Von da an begannen wir die kirchliche Hochzeit komplett durchzuplanen. Ich war auf der Suche nach einem ausgefallenen Hochzeitsanzug für mich. Meine Frau fand beim Stöbern im Internet, die Webseite der Designerin Lucardis Feist, www.feist-style.de

Ich war sofort Feuer und Flamme für die dort ausgestellten Klamotten und so fuhren wir nach Bad Lauterberg.

Nach einem schönen Tag zusammen mit Sandra und Markus von Feiststyle war klar, ich bekomme einen Hochzeitsanzug, wie ihn die Welt noch nicht gesehen hat. An diesem Tag fragten uns die beiden auch, ob wir eventuell Lust hätten, bei einer Fernsehdoku über abgefahrene Hochzeiten mitzumachen. Wir fanden die Idee sehr gut, und entschlossen uns, die Party auf dem MPS von Pro 7 begleiten zu lassen.

Erstens konnten wir uns durch diese Zusammenarbeit ein kostenfreies Hochzeitsvideo der ganz anderen Art sichern. Zweitens konnten wir Sandra und Markus die Aufmerksamkeit verschaffen, die sie mit Ihrer Hochzeitskollektion verdienen und drittens konnten wir durch die TV-Sendung unsere Fans an einem wunderschönen und sehr privaten Tag unseres Lebens teilhaben lassen, ohne aus der Feier im engen Kreis des MPS eine Großveranstaltung zu machen.

Und für alle Nörgler, Geld gab es dafür keins.
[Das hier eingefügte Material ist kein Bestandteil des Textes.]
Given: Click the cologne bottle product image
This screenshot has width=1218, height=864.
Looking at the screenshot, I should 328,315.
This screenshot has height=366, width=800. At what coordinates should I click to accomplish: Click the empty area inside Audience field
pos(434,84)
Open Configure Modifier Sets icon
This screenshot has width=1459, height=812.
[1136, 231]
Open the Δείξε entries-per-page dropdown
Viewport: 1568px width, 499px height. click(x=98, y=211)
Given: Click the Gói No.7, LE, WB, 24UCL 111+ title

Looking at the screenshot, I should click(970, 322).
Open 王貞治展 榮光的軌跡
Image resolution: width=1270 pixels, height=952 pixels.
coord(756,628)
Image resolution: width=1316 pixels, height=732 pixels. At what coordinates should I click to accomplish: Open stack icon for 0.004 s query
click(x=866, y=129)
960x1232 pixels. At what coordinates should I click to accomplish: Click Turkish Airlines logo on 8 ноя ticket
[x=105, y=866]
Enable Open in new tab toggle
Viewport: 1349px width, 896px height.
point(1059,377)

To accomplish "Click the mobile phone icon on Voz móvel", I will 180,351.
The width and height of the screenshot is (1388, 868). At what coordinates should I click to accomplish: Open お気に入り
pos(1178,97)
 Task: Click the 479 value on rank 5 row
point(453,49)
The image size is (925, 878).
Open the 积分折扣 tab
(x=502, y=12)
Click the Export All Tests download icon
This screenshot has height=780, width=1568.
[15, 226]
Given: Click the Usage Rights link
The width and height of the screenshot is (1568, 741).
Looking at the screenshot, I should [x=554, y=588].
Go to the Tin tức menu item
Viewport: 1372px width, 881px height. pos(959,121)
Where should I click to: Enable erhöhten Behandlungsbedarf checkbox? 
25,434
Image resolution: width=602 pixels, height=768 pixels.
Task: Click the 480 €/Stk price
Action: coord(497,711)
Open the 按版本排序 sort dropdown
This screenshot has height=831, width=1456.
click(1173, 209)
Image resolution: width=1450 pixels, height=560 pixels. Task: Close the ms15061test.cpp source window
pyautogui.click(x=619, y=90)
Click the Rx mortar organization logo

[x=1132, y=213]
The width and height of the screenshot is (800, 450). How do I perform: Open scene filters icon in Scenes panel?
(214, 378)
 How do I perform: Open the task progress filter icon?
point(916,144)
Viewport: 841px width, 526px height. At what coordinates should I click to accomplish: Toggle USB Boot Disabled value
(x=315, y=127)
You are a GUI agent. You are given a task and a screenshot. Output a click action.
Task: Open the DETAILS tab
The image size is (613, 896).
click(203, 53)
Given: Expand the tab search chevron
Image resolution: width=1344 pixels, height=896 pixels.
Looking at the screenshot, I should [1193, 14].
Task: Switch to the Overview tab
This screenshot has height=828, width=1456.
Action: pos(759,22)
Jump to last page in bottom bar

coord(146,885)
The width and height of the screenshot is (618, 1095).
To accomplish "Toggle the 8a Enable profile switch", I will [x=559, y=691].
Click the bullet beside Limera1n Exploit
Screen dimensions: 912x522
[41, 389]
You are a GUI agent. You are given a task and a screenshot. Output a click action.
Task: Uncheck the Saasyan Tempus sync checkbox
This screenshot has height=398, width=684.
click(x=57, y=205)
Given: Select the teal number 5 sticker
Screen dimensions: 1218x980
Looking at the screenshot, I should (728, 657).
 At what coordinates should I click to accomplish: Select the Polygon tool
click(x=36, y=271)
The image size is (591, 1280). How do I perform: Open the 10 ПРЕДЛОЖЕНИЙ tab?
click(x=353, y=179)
Die kirchliche Hochzeit fand unter Ausschluss der Öffentlichkeit statt.

 

Wie sind die Reaktionen eurer Fans bislang zu dieser Art der Werbung für Saltatio Mortis?

Alea: Wer dies als reine Werbeveranstaltung für Saltatio Mortis verstanden hat, den muss ich leider enttäuschen – es war unsere ganz private Hochzeitsfeier im Rahmen des MPS mit unseren Freunden – durch das Fernsehteam konnten wir auch die Fans an einem privaten Moment teilhaben lassen.  Wichtig für ist nur eines:  Ich bin sehr glücklich und ich hoffe, dass Ihr es auch seid.

Lasterbalk: Um an der Stelle auch noch eine andere Sicht auf das Thema anzubieten: Als Alea mich anrief und von dem Vorschlag von Pro 7 erzählte, war ich zunächst eher dagegen, wollte aber in erster Linie diese Entscheidung dem Brautpaar überlassen. Im Ernst, wie, wie oft und wie öffentlich ein Paar heiraten möchte, ist die Entscheidung des Paares. Letztlich wundert es mich schon ein bisschen, wie kontrovers dieses Thema diskutiert wird. Freut euch für und mit dem Brautpaar, darum geht’s doch unterm Strich, oder?

Nachdem ihr ja schon einige Alben produziert habt… was ist die größte Herausforderung für euch bei der Produktion des neuen Albums gewesen?

Alea: Die härteste Herausforderung, die wir beim STURM AUFS PARADIES uns selbst auferlegt hatten, war die Geisel des Purismus. Wir waren in der Vorproduktion übereingekommen, dass wir dieses Mal genau das aufnehmen wollten, was die Besucher unserer Konzerte schätzen. Handgemachte, emotionale Musik ohne Ausschmückungen und Experimente. Auf der Bühne haben wir einen Gitarristen, einen Bassisten, einen Drummer, einen Percussionisten, 2 Dudelsackspieler, einen Drehleierspieler und einen Sänger.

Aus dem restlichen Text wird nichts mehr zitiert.